Those immediately recognizable, Guitar Hero territory songs have become the linchpins of The Colour and the Shape — “My Hero,” “Monkey Wrench,” and “Everlong,” as it happens, are spaced out rather evenly across the album, the mission statement type songs around which the whole thing revolves. But the stuff that comes in between is nearly as strong, with The Colour and the Shape being more consistent than any Foo Fighters record, perhaps aside from There Is Nothing Left to Lose. “Hey, Johnny Park!” and “My Poor Brain” show the band as absolute masters of the quiet/loud moves, the latter particularly memorable for shifting between falsely blissful verses faintly cooed by Grohl into some of the band’s heaviest music. There’s the pissed-off swagger of “Wind Up,” a song that takes on media and pop criticism culture in a way that ties back to the strains of a personal relationship. There’s the overwhelming conclusion of “New Way Home,” the best album closer they’ve ever had, and a song that should be ranked amongst their strongest.
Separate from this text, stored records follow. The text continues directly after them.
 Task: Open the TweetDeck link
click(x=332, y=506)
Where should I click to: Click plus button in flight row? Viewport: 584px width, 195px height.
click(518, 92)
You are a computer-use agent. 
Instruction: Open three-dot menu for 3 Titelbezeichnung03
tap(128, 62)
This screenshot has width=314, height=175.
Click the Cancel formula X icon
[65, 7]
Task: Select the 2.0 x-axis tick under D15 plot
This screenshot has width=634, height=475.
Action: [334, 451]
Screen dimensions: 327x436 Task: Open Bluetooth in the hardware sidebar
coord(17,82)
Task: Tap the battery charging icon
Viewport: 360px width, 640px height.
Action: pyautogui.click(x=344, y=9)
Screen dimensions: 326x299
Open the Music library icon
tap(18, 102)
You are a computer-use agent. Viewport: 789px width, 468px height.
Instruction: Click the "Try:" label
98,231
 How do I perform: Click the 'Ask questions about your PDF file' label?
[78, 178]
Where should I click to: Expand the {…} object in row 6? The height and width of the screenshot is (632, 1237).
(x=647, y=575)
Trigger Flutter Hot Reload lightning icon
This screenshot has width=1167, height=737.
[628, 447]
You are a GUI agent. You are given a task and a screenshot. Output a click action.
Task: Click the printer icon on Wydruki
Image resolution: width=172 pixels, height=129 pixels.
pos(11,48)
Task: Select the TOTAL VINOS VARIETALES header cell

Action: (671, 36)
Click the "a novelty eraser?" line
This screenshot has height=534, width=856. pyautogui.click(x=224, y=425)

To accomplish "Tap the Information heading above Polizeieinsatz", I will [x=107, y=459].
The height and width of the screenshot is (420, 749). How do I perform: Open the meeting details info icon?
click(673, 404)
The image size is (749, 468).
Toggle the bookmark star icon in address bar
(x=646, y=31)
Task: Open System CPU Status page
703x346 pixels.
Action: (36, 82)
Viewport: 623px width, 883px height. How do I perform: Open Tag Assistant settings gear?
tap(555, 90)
To return to the hits for the moment: there’s also “Everlong.” In short, “Everlong” is the best song Grohl has ever written, one of the quintessential modern rock songs, and a master class in creating dramatic push and pull, in crafting an anthem that is just big enough without over-reaching. Everything about the song is structured perfectly, the opening clean-toned guitar continuing to ride underneath the heavier main riff, forming a sort of dual pulse (or triple, if you count the song’s propulsive hi-hat work). There’s so much going on here, and yet it moves along gracefully, subtly, so that when the big chorus hits it feels a logical extension of that verse’s push, not a sudden and unearned bid for the life-changing chorus. “If everything could ever feel this real forever/ If anything could ever be this good again/ The only thing I’ll ever ask of you/ You’ve got to promise not to stop when I say when,” Grohl sings on the chorus. It’s the kind of lyric you put into a song you know will define you. It’s the kind of lyric you write when you’ve poured forth everything, and you know, deep-down, you’ve recorded your classic album.